What worries me is that even as the military looks forward, the brass is still clamoring to build the legacy systems - think aircraft-carrier battle groups - that will soon be vulnerable to the new weapons. It's as if the Pentagon were trying to be the old IBM, running big, clunky mainframes while trying to be an Apple-like innovator. We can't afford to do both.

  • Dave Barry on Why 2010 Sucked  The Miami Herald columnist ticks off a laundry list of unfortunate events. Here's a mere glimpse of what happened outside the U.S.:
North Korea continued to show why it is known as “the international equivalent of Charlie Sheen.” The entire nation of Greece went into foreclosure and had to move out; it is now living with relatives in Bulgaria. Iran continued to develop nuclear weapons, all the while insisting that they would be used only for peaceful scientific research, such as — to quote President Mahmoud Ahmadinejad — “seeing what happens when you drop one on Israel.” Closer to home, the already strained relationship between the United States and Mexico reached a new low following the theft, by a Juarez-based drug cartel, of the Grand Canyon.
  • Greg Mankiw on the Bright Future of Bipartisanship The Harvard economist and former Bush adviser insists the president can accomplish things with Republicans in 2011. He focuses on deficit reduction, tax reform and, lastly, rhetoric:
Last month, when you struck your tax deal with Republican leaders, you said you were negotiating with “hostage takers.” In the future, please choose your metaphors more carefully. Republicans are not terrorists. They are not the enemy. Like you, they love their country, and they want what is best for the American people. They just have a different judgment about what that is. Let me propose a New Year’s resolution for you: Have a beer with a Republican at least once a week. The two of you won’t necessarily agree, but you might end up with a bit more respect for each other’s differences.

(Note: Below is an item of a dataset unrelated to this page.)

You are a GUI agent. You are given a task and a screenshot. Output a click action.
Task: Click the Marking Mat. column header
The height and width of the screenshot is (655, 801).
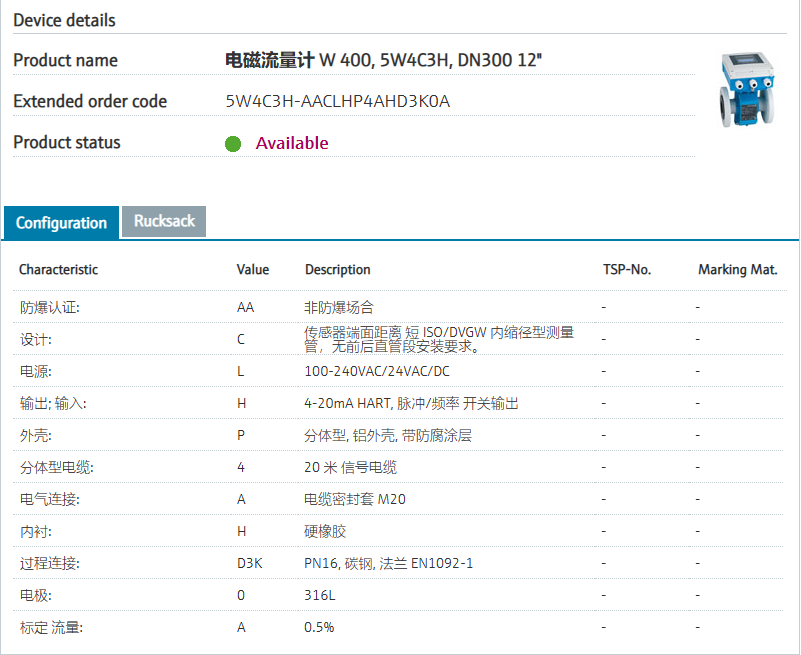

  • Robert Reich on the Dreary Future of Bipartisanship  The former secretary of labor under President Clinton argues that Republicans will push a far-right agenda that will gridlock Congress. By pushing for unattainable goals like a flat tax, cuts on Social Security and a repeal of the President's health care bill—nothing will get done:
Don't believe what you hear about bipartisanship, at least when it comes to who gets what. The only way we'll see more bipartisanship in 2011 will be if more Democrats join Republicans to further entrench power and privilege in America. But that's not the kind of bipartisanship we need.